__Document extract__.
begin

Lessening the Limiting Beliefs

Last week I reminded you of the inevitable… that, in the gloriosity of working on your unique, amazing and powerful vision, you will find old thinking patterns lurking in the shadows, just waiting until you’ve had a really long day, or eaten too much sugar, or ran into an ex. They will remind you that,

“You can’t do this, you’re not smart enough, cute enough, disciplined enough.”

Those old outdated beliefs that formed before the age of 15, are just waiting to attach themselves to your leg like shackles, and arrest your development as soon as you let your guard down.

“Now what!”, you exclaim and throw your arms up with an “AAH!”

Stay calm super star. This too will pass; you are equipped to reroute this pesky amygdala. Why not circumvent the old patterns and behaviors by getting to know everything about them which will enable you to change them.

For a moment, I invite you to ask yourself,

“What beliefs do I currently hold about myself or this situation that may stop or slow my progress?”

Make a list.

Some really common beliefs that many of us carry around include things like, “I don’t know enough, I’m not smart enough, I’m too old, I don’t have enough time.” Maybe you even feel like you aren’t valuable or lovable.

Do any of these ring true from your past?

You probably recognize a few of them. Believe it or not, keeping a list of limiting beliefs somewhere and reviewing them from time to time will give you a heads up when your drive is about to stall out. While your focus should definitely be on the positive beliefs that will help you achieve your goals, you should also try to keep an eye out for these pesky beliefs that limit you. By bringing them into your awareness you reduce their ability to undermine your progress.

How can you reroute them and replace them with positive beliefs? Throughout the process of goal getting, you must think of yourself as a detective. Throughout your day, observe and note any time a limiting belief pops up. At those moments, take note of what triggered that old way of thinking. Was it a comment or an assumption about your experience based on your past?

One of the most powerful ways to shift your old beliefs is by re-patterning your brain the moment the old belief emerges. By stopping and imagining yourself literally replacing the old belief in your mind with a new one, and then repeating that new belief to yourself, you will re-pattern the way your brain works. You can also do this before you encounter a situation that you feel might trigger your old beliefs. By repeating to yourself, “I am smart, creative and capable,” before going in for a job interview or “I am enough” when revisiting a situation where your self-esteem felt lagging, you can finally train yourself to overcome these limiting beliefs.

end

__Problem requirements__.
Extend the piece on limiting beliefs with a few more paragraphs that pick up after its final sentence.

__Extracted information__.
begin

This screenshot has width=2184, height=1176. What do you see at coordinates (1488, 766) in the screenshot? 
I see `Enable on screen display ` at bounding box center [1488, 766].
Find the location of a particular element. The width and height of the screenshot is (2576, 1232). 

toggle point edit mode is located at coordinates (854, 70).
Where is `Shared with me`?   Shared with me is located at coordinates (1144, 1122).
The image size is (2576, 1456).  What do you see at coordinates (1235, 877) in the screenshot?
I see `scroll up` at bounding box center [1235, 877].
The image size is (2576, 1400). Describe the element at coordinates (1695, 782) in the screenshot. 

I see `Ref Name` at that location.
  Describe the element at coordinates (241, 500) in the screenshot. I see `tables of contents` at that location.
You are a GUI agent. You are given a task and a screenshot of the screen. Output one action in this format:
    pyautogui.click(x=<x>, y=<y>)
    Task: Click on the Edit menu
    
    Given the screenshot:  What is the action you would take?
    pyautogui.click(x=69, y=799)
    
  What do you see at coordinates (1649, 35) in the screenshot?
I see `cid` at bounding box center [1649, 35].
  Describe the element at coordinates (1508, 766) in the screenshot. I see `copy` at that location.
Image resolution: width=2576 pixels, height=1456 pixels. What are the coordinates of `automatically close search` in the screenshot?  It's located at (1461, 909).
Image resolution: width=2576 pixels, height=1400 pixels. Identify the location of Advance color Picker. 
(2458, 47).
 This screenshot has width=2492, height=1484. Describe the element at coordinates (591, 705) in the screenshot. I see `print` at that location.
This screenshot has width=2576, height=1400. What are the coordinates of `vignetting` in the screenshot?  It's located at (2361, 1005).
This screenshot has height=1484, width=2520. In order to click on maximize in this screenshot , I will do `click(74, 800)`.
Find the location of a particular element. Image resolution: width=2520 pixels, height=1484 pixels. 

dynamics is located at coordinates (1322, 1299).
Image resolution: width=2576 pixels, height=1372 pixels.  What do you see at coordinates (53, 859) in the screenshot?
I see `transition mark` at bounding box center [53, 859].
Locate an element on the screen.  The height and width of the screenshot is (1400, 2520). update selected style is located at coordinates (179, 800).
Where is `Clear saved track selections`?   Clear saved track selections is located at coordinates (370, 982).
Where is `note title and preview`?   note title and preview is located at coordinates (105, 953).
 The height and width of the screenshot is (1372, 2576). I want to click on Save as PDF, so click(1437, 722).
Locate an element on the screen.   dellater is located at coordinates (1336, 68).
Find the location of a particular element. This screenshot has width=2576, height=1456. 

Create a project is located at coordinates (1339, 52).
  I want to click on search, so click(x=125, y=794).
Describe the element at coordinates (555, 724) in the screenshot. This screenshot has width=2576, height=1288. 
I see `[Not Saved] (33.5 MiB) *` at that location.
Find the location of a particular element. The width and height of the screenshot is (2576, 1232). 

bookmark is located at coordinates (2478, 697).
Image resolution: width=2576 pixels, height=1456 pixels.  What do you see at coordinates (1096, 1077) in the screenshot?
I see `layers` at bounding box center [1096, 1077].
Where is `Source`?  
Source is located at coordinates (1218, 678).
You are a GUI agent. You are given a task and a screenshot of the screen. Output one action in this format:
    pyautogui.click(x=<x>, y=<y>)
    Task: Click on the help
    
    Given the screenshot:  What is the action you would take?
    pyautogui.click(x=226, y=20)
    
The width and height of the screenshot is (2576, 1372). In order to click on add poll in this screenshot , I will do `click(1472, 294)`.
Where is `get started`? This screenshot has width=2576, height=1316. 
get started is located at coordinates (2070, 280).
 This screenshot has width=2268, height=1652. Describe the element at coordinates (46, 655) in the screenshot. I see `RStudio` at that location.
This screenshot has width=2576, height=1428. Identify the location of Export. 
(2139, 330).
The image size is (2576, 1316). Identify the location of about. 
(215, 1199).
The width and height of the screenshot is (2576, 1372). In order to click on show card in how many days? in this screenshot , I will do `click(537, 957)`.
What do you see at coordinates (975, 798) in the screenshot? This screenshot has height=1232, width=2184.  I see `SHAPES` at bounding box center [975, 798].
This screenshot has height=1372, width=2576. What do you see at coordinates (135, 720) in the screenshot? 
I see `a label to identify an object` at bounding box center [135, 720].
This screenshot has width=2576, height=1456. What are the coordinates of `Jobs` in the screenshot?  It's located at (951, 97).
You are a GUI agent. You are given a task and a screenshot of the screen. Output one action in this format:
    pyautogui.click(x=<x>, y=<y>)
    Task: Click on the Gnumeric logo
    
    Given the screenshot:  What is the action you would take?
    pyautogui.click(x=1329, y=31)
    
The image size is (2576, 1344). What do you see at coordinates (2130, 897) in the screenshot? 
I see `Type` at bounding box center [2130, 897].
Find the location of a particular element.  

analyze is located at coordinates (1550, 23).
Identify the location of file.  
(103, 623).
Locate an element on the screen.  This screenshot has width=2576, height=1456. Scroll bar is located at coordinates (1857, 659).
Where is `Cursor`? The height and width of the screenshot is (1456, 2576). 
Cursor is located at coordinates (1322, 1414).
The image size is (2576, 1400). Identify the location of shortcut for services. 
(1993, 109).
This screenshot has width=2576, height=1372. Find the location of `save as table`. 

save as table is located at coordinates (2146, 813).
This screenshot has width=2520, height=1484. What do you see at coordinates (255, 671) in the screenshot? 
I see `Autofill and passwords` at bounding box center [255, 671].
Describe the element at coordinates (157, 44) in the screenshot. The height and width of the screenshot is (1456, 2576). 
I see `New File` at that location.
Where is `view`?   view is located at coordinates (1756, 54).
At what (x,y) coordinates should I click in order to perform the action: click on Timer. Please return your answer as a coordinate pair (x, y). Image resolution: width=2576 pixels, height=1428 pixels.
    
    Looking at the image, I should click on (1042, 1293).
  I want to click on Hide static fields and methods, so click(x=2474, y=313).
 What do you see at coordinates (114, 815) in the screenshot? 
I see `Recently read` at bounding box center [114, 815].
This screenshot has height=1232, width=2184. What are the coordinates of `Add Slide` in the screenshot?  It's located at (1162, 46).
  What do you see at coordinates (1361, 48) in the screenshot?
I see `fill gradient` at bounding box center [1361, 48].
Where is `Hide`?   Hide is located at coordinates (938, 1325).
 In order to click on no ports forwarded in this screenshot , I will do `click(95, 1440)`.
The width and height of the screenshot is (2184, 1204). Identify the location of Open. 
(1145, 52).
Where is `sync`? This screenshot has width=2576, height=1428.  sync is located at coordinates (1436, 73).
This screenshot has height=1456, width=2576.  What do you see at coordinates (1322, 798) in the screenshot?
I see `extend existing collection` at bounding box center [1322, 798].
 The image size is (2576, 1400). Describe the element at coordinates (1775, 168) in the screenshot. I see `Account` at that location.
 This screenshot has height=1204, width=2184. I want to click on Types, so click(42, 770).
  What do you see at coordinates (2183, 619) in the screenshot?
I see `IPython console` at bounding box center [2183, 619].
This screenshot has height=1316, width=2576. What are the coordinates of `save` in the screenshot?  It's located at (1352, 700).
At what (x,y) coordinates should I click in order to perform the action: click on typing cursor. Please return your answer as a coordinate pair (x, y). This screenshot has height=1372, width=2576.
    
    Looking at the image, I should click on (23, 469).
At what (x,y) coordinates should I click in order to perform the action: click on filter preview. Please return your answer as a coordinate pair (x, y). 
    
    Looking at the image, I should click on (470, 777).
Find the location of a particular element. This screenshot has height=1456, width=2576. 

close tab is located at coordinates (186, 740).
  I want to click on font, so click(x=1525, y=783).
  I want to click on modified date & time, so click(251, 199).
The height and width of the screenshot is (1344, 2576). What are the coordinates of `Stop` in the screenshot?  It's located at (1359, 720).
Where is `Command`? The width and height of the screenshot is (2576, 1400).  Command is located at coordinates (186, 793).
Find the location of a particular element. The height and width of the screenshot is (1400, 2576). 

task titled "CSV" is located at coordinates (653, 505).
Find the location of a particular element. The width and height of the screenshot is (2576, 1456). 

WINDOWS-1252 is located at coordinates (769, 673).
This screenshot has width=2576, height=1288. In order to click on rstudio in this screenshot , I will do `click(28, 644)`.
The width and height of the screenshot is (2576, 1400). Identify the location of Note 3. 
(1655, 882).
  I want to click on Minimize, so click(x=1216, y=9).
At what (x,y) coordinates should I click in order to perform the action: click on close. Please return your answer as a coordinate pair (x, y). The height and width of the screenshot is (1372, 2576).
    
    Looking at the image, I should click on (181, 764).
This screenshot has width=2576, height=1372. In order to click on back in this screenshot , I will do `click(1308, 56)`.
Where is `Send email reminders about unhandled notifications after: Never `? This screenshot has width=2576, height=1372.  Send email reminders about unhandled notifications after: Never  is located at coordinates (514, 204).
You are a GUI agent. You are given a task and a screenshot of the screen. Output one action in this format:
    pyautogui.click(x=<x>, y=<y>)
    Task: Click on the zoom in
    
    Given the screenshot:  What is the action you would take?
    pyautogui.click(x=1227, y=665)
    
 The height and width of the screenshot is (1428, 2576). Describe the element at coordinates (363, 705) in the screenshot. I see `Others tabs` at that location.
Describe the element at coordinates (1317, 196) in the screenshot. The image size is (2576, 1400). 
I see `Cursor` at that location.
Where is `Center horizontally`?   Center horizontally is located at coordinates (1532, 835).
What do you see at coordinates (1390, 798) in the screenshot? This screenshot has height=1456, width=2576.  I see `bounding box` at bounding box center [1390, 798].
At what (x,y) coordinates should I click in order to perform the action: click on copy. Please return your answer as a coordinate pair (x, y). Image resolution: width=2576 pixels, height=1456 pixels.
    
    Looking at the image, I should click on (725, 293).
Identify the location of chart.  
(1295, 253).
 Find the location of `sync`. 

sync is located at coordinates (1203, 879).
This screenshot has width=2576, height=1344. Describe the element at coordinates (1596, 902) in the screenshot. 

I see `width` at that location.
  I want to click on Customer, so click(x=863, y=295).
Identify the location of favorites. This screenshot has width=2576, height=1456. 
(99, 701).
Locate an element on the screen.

end

__Answer below__.
It’s easy to shift your brain patterns if you work at it. In David Eagleman’s book, The Brain, he describes a study about visual spatiality. Subjects were given goggles that reversed what they were looking at. Things that were on the right appeared to be on the left, etc. When people used the goggles for the first time, they got nauseous and broke out in a nervous sweat. However after a few days, their cognitive function adjusted to the new vantage point of right and left and their discomfort stopped. After two more days, their neurons had reconstructed the brain so that this spatial awareness was now the new normal. Eagleman’s study demonstrates that the brain doesn’t care about the actual details of the input, rather it is busy reconfiguring things to efficiently achieve the task at hand. If your brain can reconstruct spatial reality after only two weeks, what else is it capable of reconstructing?

We know that the brain uses more than just vision to construct reality. It fills the gaps between information gathered in the two-dimensional realm so you can use your hand to reach for a glass of water. When your brain is deprived of all sensory input as in a sound deprivation chamber, it will reconstruct reality and start making things up. Eagleman writes, “In fact the brain generates its own reality even before it receives information coming in from the eyes and other senses. This is known as the internal model.”¹ Left to its own devices, your brain will start making things up, so it is critical that you direct your brain to construct the reality you want to create.

To give your brain a roadmap you must create a plan for the future that includes a clear picture of the new you including the feelings you will experience in the new world you’ve imagined. By working on your roadmap every day your brain begins to recognize the paths leading to your goals that allow you to move yourself quickly and efficiently in the right direction. The more often you reinforce your goals with images, feelings and positive beliefs, the deeper you embed them into the workings of your brain.

Jenna wrote to me about the picture of the future she drew and subsequently experienced. “After attending one of your keynotes I admit I was skeptical about the process. Did it really work? I was open to trying the experiment. So, I drew on the right side of my map my husband/partner cooking me dinner, something I wanted but rarely experienced. Without saying a word to anyone about my imagined reality, I came home two nights later to find my husband cooking dinner for me. I thought, ‘Oh perhaps that was just a coincidence’. But it worked time and again when I focused my attention on what I really wanted, wrote it down, drew a picture and assumed positive intent, that this WAS going to happen. Now this process is fully integrated into my everyday planning.

Neurological research tells us that approximately one third of our brain function is automatic, while two thirds is programmable. Instead of using your senses to constantly recreate reality from scratch every moment, your brain adds new sensory information to a model it previously constructed from your past experiences. This updating, refining, and reconstructing is ongoing every minute of every day even though you are totally unaware of it. There are times, under certain conditions, when you can actually see these processes at work.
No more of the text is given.